╭──

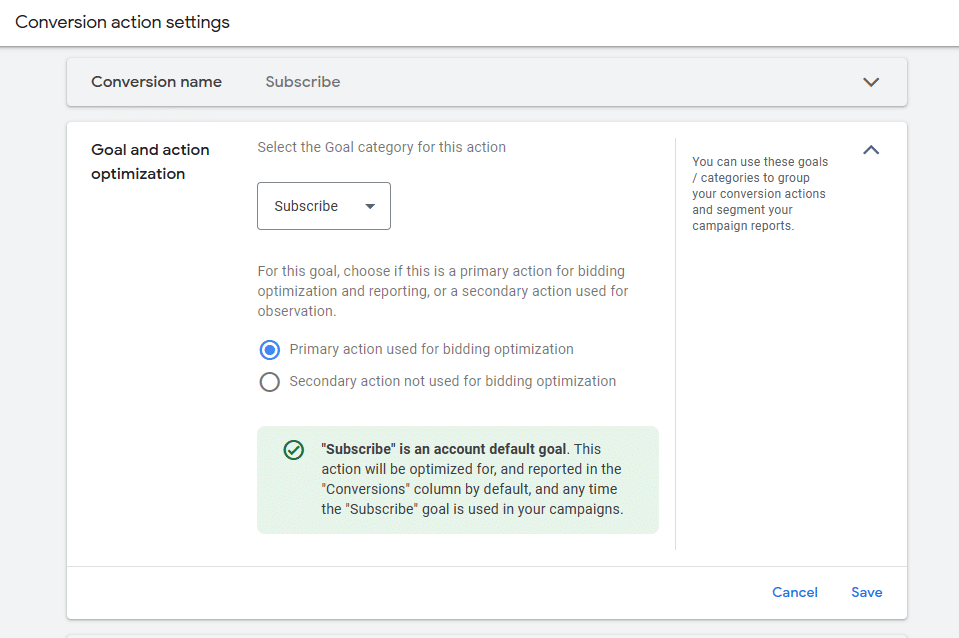Click the green checkmark icon
This screenshot has height=638, width=959.
coord(293,450)
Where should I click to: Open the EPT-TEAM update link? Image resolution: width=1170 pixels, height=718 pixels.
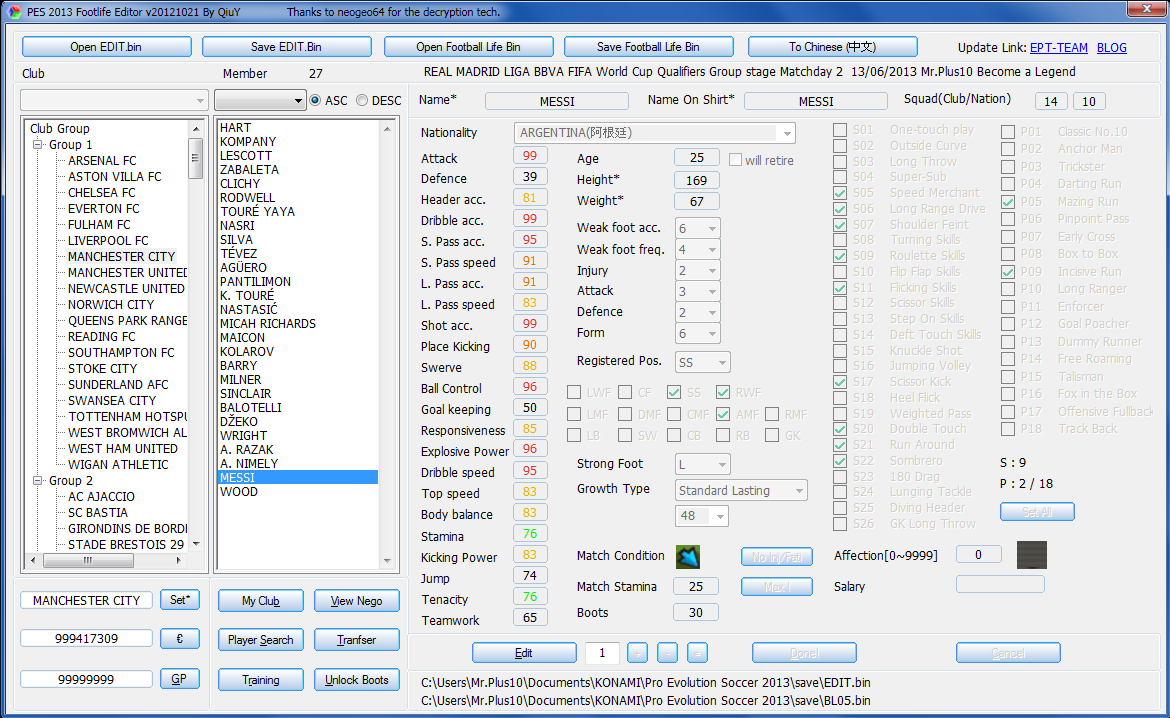1059,47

╰──

# Task objective
Exactly the lines from the one holding "Where should I" to the last line of the records above should be duplicated, with no pictures among them.

# Answer box
Where should I click to: Open the EPT-TEAM update link? Image resolution: width=1170 pixels, height=718 pixels.
1059,47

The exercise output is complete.